What is Amendment Eight

The Eighth Amendment prohibits the federal government from imposing excessive bail, excessive fines or cruel and unusual punishments. The U.S. Supreme Court has ruled that this amendment's Cruel and Unusual Punishment Clause applies to the states.

I do not support the eighth amendment because if the person being punished did something terrible they should be allowed to receive a cruel punishment. I do however think it is much better here then in foreign countries where it is "an eye for an eye".

The main reason that the United States created and passed the eighth amendment was because of how the british treated the colonists. The United States recognized this and decided to forbid this from happening to us.

A recent case violating amendment eight involved a federal judge in Nevada who certified class action status for a lawsuit filed by inmates who claim inadequate medical care at Ely State Prison constitutes cruel and unusual punishment and civil rights violations.
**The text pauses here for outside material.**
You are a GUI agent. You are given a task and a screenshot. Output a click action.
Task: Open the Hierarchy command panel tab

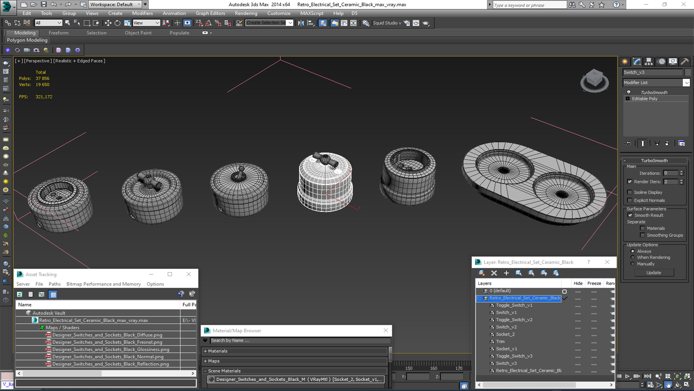coord(649,62)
U.S. District Judge Larry Hicks appointed attorneys with the American Civil Liberties Union to represent "all prisoners who are now, or in the future will be, in the custody of the Nevada Department of Corrections" at the state's maximum security prison. The ACLU filed suit against the prison in March 2008 on behalf of several inmates. It alleges that deprivation of medical care is so extreme that all inmates are subjected to "constant significant risk of serious injury, medical harm, premature death, and the needless infliction of great physical pain and suffering."